Water Education Foundation
This is just one post in the State Water Project (DWR) Category
Click here to view all posts

Late winter storms boost water supplies a bit

Posted by: Maven on March 19, 2009 at 8:32 am

Here is the picture which accompanies the LA Times article.  It’s a picture of a canal in El Centro, which anyone who knows how water moves around this state, knows it has nothing to do whatsoever with the State Water Project, which is what this story is about.  Yes, due to some fabulous old water rights, this canal will stay full, even if Arizona and Las Vegas, and yes, even Southern California go dry.  Maybe it’s just to tease us …. Anyway, here’s the story from the Los Angeles Times:

State officials announced Wednesday they will deliver more water to Southern California this year than previously predicted but cautioned that shipments will remain well below normal.

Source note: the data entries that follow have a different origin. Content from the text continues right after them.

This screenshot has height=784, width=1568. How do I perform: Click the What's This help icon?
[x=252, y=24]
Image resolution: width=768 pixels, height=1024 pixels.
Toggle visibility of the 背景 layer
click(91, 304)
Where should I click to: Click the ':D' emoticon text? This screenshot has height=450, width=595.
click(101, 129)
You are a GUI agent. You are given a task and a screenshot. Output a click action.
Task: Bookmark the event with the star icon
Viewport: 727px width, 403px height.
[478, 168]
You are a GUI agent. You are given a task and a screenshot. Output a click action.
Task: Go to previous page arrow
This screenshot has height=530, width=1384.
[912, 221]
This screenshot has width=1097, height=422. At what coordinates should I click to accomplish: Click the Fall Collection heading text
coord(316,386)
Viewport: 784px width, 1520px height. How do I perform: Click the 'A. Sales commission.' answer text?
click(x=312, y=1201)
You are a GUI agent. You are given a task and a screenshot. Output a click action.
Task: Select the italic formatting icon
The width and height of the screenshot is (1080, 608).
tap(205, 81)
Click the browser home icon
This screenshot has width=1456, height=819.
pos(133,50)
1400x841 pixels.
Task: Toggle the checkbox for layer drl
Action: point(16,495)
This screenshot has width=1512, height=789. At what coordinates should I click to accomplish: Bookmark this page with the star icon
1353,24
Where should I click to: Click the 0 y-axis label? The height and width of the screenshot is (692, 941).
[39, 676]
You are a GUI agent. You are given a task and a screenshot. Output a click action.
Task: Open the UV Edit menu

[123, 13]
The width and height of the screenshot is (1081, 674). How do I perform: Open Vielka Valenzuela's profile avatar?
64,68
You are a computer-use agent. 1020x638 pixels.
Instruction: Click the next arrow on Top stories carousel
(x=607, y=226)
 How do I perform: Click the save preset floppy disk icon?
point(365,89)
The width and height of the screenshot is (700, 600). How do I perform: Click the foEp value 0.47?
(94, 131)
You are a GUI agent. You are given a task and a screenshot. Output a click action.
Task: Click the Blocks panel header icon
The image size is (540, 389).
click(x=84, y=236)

State water resources director Lester Snow said “a series of very beneficial storms in February and early March” prompted his department to increase allocations to water agencies by 5%. Snow’s characterization of the state’s water supply was not as bleak as earlier in the winter, but he said water managers remained “very concerned.” “We still consider we are in a drought and need to take special actions,” Snow said.

With the winter storms, statewide snowpack has grown to 86% of average for this date. Reservoir storage is 75% of the norm and statewide precipitation levels are nearly normal.

Lake Oroville, the state system’s biggest reservoir, contains more water than it did at this time last year. But San Luis, another important reservoir that holds water for both the state and federal systems, contains only about half what it usually does at this point.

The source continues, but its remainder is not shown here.